- **Metin Parçası**:
══════════

Suriye Muhalif ve Devrimci Güçler Ulusal Koalisyonu (SMDK) Başkanı Abdurrahman Mustafa, Doğu Guta, Rakka ve Humus'ta yaşanan tehcir olaylarına benzer bir olayın İdlib'de de yaşanabileceğinden endişe duyduklarını belirterek, 'Rusya ve İran'ın İdlib'e yönelik tehditlerinden dolayı endişeliyiz. Bunun tek çözümü Türkiye'nin İdlib'de garantör olarak bulunması ki Türkiye fiilen Suriye topraklarında güvenliği sağlamak amacıyla zaten bulunuyor.'' dedi.

SMDK Başkanı Mustafa, Florya'da bulunan SMDK Genel Merkezi'inde basın toplantısı düzenledi.

Suriye'deki son gelişmeleri değerlendiren Mustafa, bölgede garantör olarak bulunan ABD'nin çekilerek bölgeyi kaderine terk ettiğini söyledi.

══════════

- **Veri Bölümü**:
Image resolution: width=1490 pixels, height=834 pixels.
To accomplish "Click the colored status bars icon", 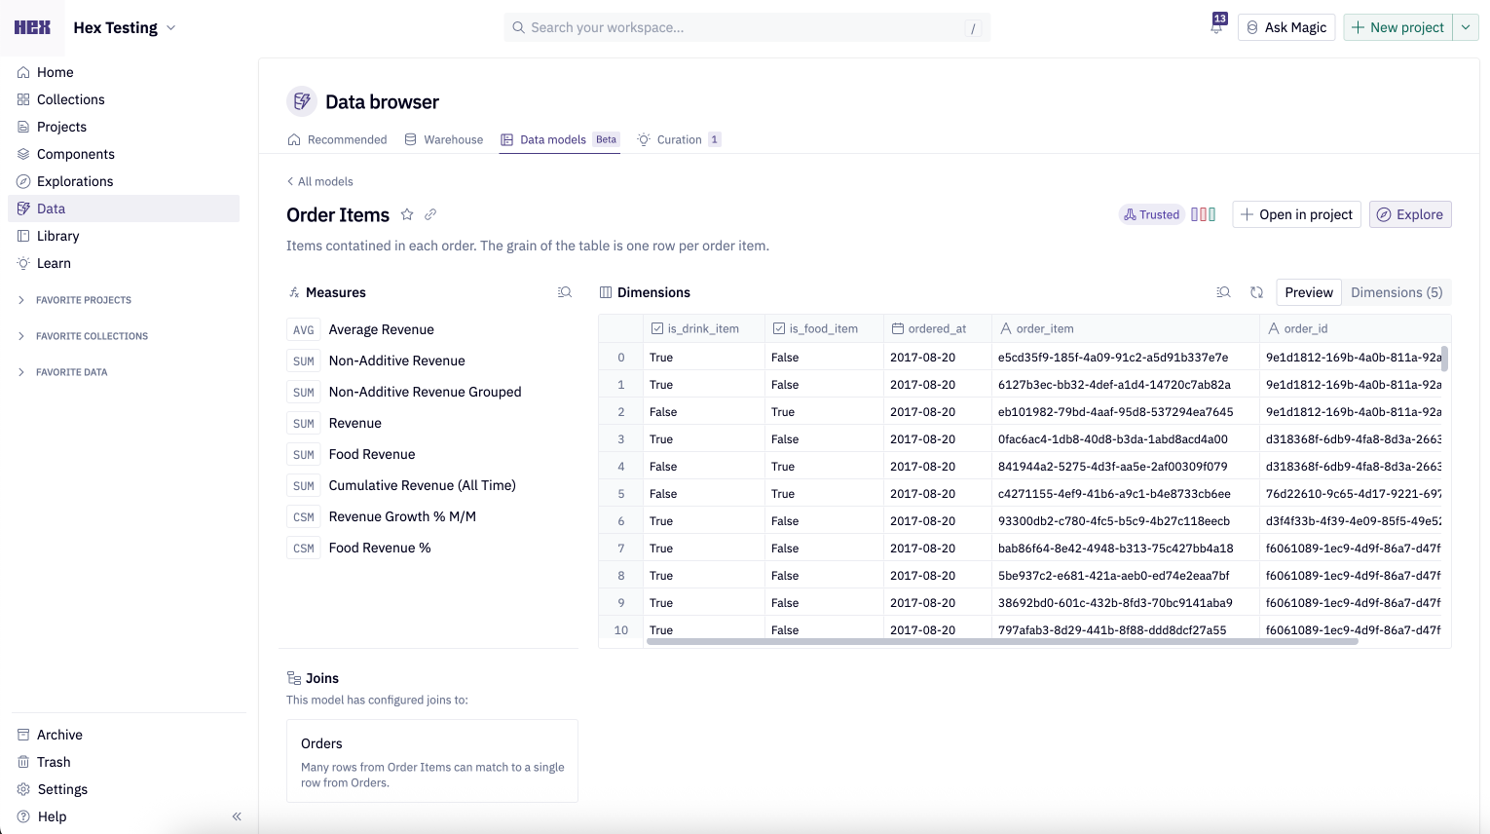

══════════

- **Yapılacak Alıştırmalar**:
a – Metin parçasına göre SMDK Başkanı Mustafa, hangi ülkelerin İdlib'e yönelik tehditleri yüzünden endişeli olduklarını söylüyor?
b – Aşağıdaki ifadeler metin parçasıyla uyuşuyor mu? Her biri için evet ya da hayır deyin ve metinden belirleyici sözcükleri aynen alıntılayın.
(i) Mustafa, ABD'nin bölgeden çekildiğini söyledi.
(ii) Basın toplantısı Ankara'da düzenlendi.
(iii) Mustafa'ya göre tek çözüm, Türkiye'nin İdlib'de garantör olarak bulunmasıdır.

- **Görevlerin Çözümleri**:
a – Rusya ve İran.

b –
(i) Evet: "bölgede garantör olarak bulunan ABD'nin çekilerek bölgeyi kaderine terk ettiğini söyledi"
(ii) Hayır: "Florya'da bulunan"
(iii) Evet: "Bunun tek çözümü Türkiye'nin İdlib'de garantör olarak bulunması"